Among the records below, which lines contain the string "agent"? Report them.

■ MATERIAL TO PROCESS ■
********************
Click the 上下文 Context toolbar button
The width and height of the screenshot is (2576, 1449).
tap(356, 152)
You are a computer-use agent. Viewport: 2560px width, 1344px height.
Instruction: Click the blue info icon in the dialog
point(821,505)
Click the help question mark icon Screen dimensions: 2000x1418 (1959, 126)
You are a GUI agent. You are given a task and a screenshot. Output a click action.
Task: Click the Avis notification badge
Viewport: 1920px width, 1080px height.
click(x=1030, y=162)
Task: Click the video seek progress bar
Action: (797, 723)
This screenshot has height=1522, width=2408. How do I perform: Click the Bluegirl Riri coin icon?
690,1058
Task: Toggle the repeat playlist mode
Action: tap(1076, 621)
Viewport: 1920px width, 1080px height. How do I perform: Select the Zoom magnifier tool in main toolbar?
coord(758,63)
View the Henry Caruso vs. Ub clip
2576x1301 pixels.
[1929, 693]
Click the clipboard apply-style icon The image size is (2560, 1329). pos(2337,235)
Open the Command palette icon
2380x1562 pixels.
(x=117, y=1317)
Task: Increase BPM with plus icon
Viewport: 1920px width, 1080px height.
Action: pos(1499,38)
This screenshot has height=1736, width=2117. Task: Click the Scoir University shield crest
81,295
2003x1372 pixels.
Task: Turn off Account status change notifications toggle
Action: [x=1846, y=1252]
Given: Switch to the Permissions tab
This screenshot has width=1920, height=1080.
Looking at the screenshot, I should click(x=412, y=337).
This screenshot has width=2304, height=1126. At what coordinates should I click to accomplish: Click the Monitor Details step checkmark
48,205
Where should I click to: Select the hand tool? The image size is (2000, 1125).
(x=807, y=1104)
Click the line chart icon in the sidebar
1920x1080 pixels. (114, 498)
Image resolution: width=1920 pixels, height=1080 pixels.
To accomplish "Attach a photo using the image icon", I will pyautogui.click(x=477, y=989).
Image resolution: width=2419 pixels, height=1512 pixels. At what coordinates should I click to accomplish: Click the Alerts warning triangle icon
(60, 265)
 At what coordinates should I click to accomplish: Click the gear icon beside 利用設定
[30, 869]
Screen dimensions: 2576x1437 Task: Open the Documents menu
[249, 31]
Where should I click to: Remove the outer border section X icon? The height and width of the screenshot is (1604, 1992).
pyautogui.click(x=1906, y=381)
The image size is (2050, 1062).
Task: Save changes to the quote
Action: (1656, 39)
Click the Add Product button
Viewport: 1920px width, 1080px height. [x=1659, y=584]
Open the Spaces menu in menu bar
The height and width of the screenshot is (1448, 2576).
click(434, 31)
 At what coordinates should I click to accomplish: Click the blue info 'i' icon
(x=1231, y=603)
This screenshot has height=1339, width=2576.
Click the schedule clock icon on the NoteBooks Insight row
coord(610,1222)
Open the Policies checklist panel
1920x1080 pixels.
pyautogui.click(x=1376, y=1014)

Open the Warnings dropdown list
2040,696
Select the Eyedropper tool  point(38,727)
********************
■ WORKED SOLUTION ■
You are a computer-use agent. Viewport: 2560px width, 1344px height.
You are a GUI agent. You are given a task and a screenshot. Output a click action.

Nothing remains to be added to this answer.